** Information given follows **

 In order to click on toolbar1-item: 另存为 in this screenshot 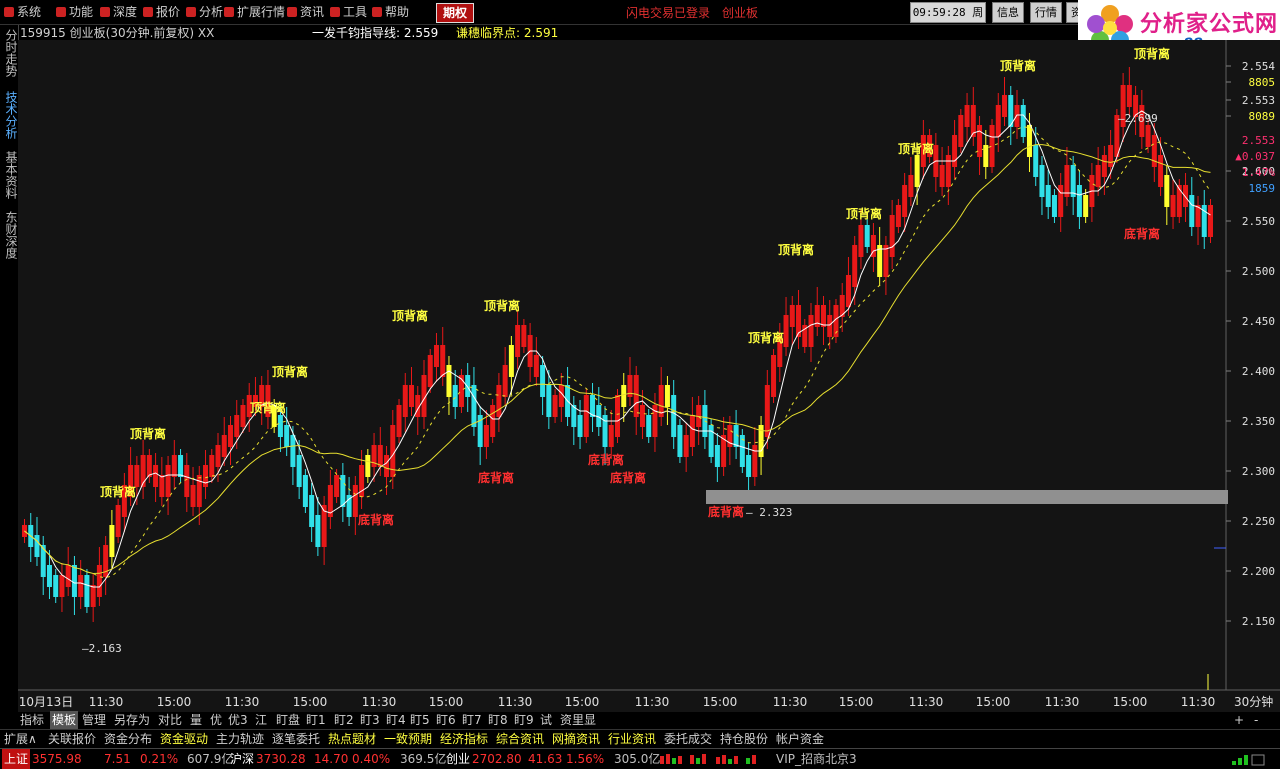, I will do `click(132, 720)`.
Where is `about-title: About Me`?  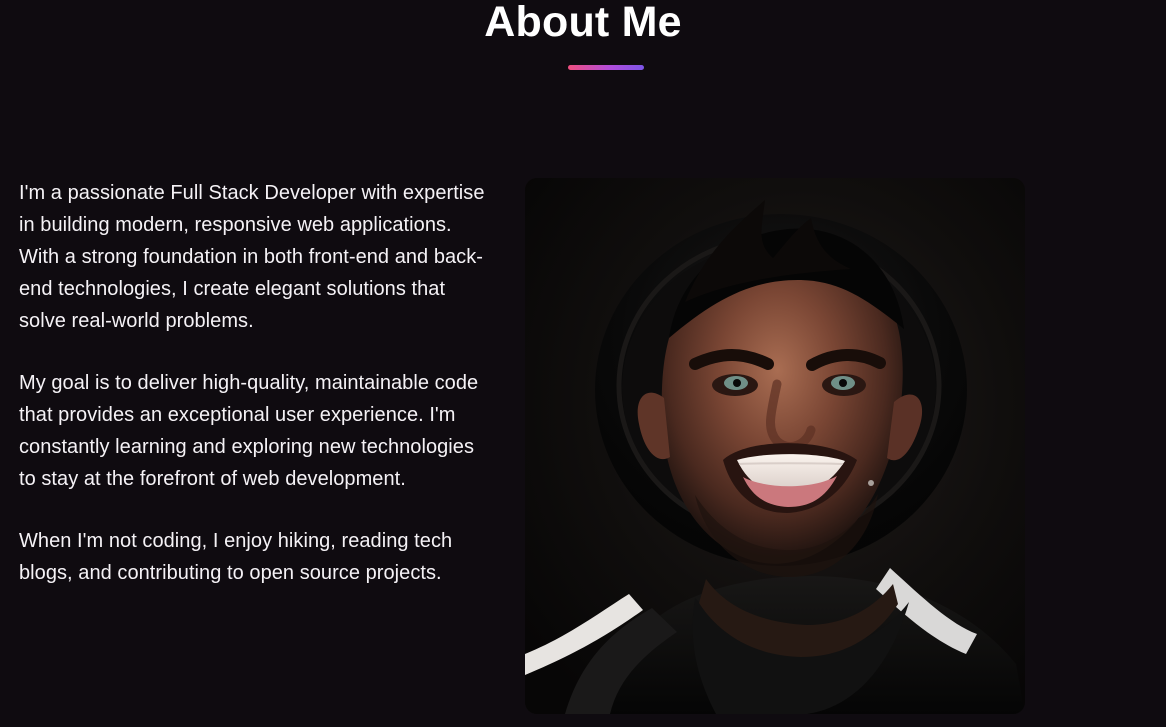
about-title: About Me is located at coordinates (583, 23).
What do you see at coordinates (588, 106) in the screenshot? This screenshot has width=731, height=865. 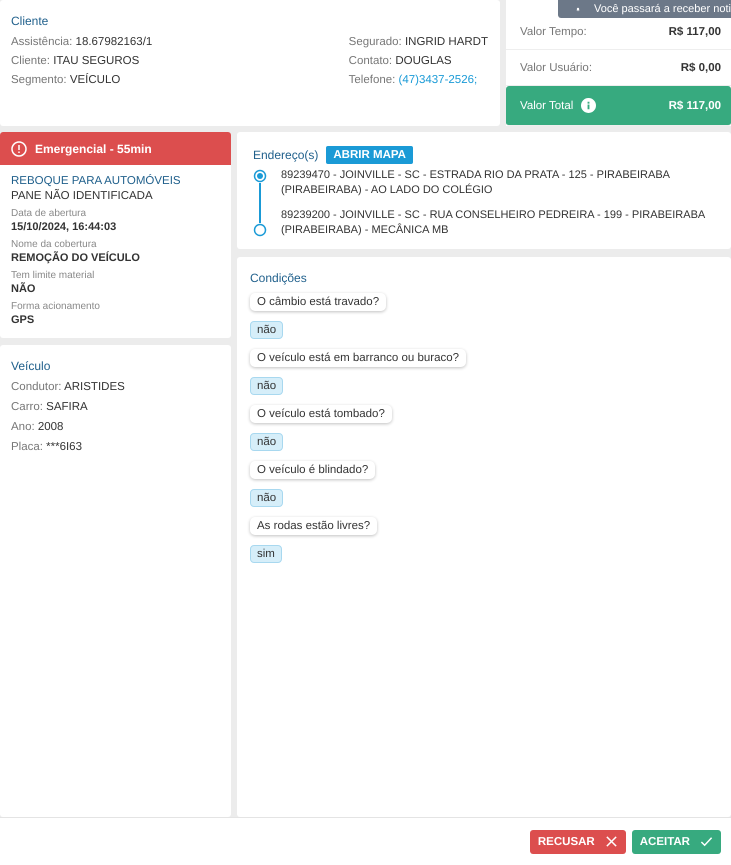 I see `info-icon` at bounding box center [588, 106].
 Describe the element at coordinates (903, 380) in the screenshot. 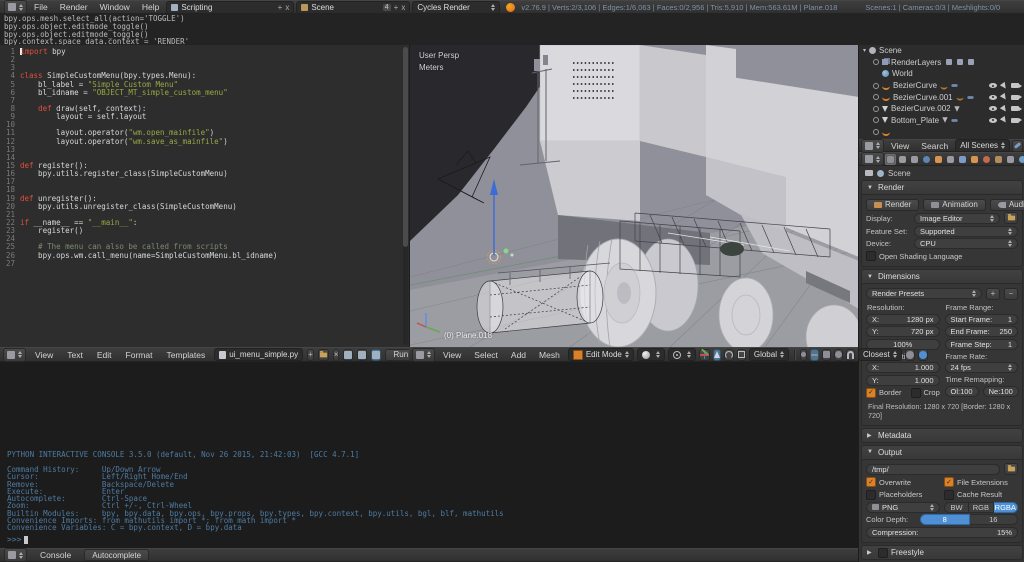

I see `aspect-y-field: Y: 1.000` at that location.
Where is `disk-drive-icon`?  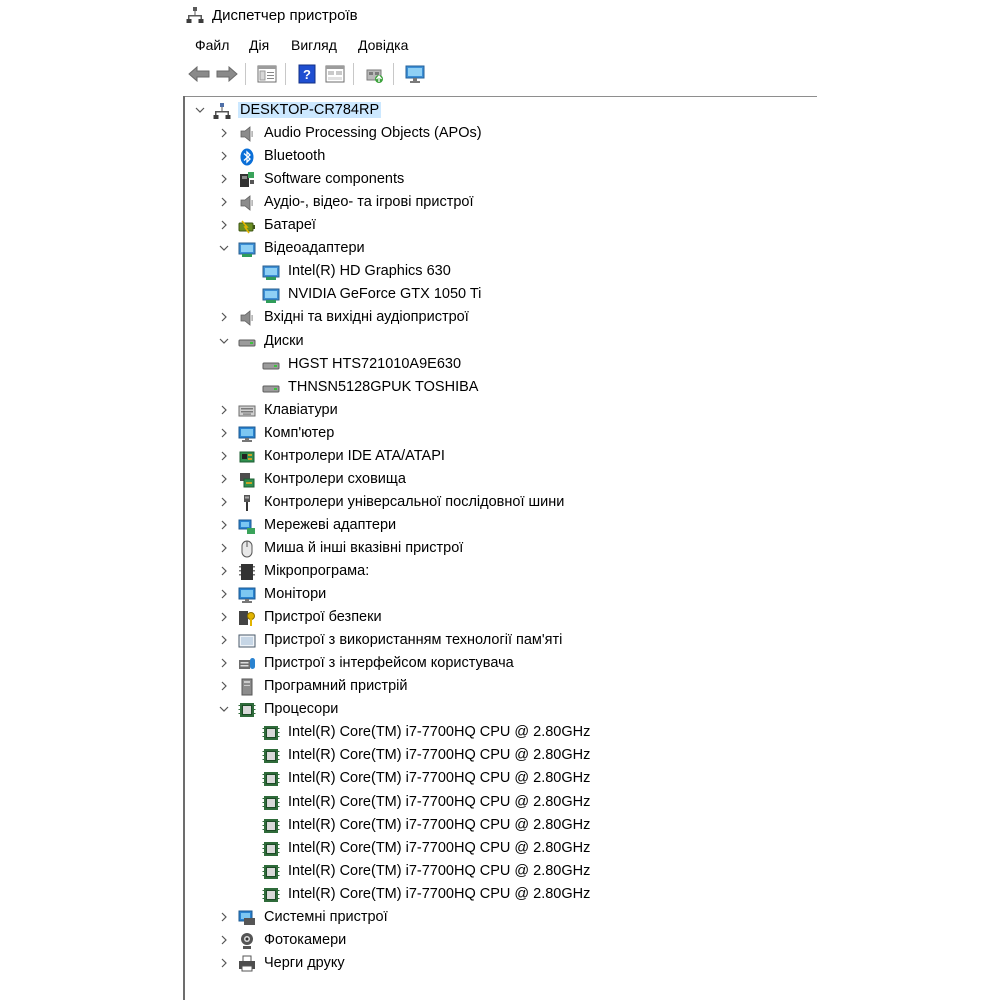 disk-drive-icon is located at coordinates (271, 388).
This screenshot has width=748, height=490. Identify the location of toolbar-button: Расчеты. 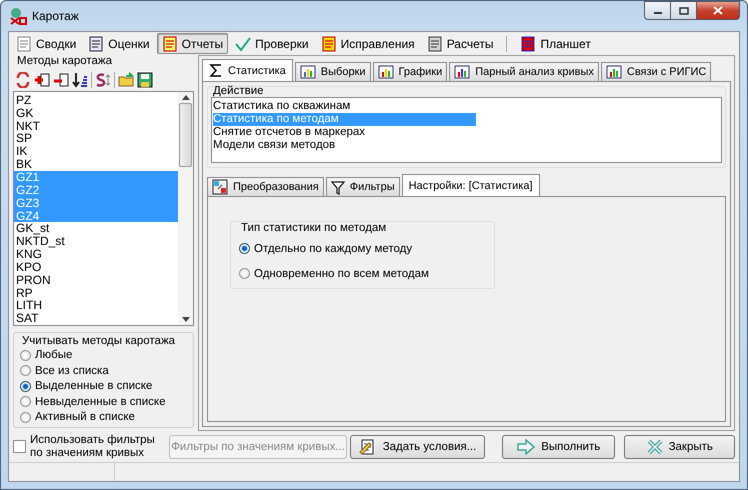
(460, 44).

** End of Information given **

» **Problem details**
Convert the records from the line with "This screenshot has width=748, height=490." through the end of the records into a two-column CSV with the columns input and output, one row per record, and each field quoted with line breaks replaced by spaces. Leave the pictures out.

» **Exercise output**
input,output
"This screenshot has width=748, height=490. Identify the location of toolbar-button: Расчеты.","(460, 44)."